Gaea Schoeters neuer Roman »Trophäe«
Ein folgenschwerer Deal
Gaea Schoeters, Foto: Sébastien Van Malleghem
Das Cover schmückt sich sehr eindrucksvoll in sanften Erdfarben mit einem »KI-generierten« Nashorn-Kopf im Profil, die von Wilderern so begehrten Hörner bilden einen schwungvollen Rahmen für den Titel, und am rechten Rand zeigt sich ein von lichtem Flaum gesäumtes Nashornohr. Im Roman wird der Großwildjäger Hunter White an einem »Riss im rechten Ohr« jenes Nashorn erkennen, für das er eine Abschusslizenz erworben hat. Afrika ist für den amerikanischen Alpha-Mann, der es an der Börse, mit Immobilien und Grundstücken zu Reichtum brachte, ein großes Naturreservat, »sein Jagdgebiet«, aber eben auch nicht mehr. In Wahrheit interessiert er sich ganz unverhohlen nur für die Trophäen, die er von dort mit nach Hause bringt, aber eben kein bisschen für das Land, in dem er jagt.
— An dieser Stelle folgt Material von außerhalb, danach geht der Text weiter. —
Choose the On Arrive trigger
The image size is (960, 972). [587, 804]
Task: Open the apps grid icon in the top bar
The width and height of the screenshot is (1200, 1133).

Dennoch revanchiert er sich im Gegenzug für die Trophäen mit der für ihn »einzig funktionierenden Form des Naturschutzes«. Der sechsstellige Betrag, den er für das Nashorn-Männchen bezahlt, das die »Big Five« seiner Abschüsse erfüllen soll, finanziert ein Zuchtprogramm zum Fortbestand der Art. Doch nicht nur in moralischer Hinsicht ist dieser Hunter White erfüllt von der Exklusivität seiner Macht und Überlegenheit – bis sein Vorhaben durch skrupellose Wilderer durchkreuzt wird, die ihm seine Trophäe rauben. Zuerst erscheint ihm das, was ihm sein Jagdleiter daraufhin vorschlägt noch wie ein »perverser Scherz«: Aus der »Trophäenjagd als Naturschutz« soll eine »Menschenjagd als Entwicklungshilfe« werden, ein »echtes Abenteuer«, abgesprochen und ausdrücklich gestattet von den Einheimischen . Hunter lässt sich auf einen folgenschweren Deal ein. Gemeinsam mit einem jungen Fährtenleser begibt er sich auf die Jagd seines Lebens. Unterwegs verschwimmen dann die Grenzen von Gut und Böse, Jäger und Beute, Mensch und Tier mehr und mehr. Hunter White ist plötzlich Teil eines Ökosystems und nicht mehr länger Vertreter einer überlegenen Art, die außerhalb davon steht.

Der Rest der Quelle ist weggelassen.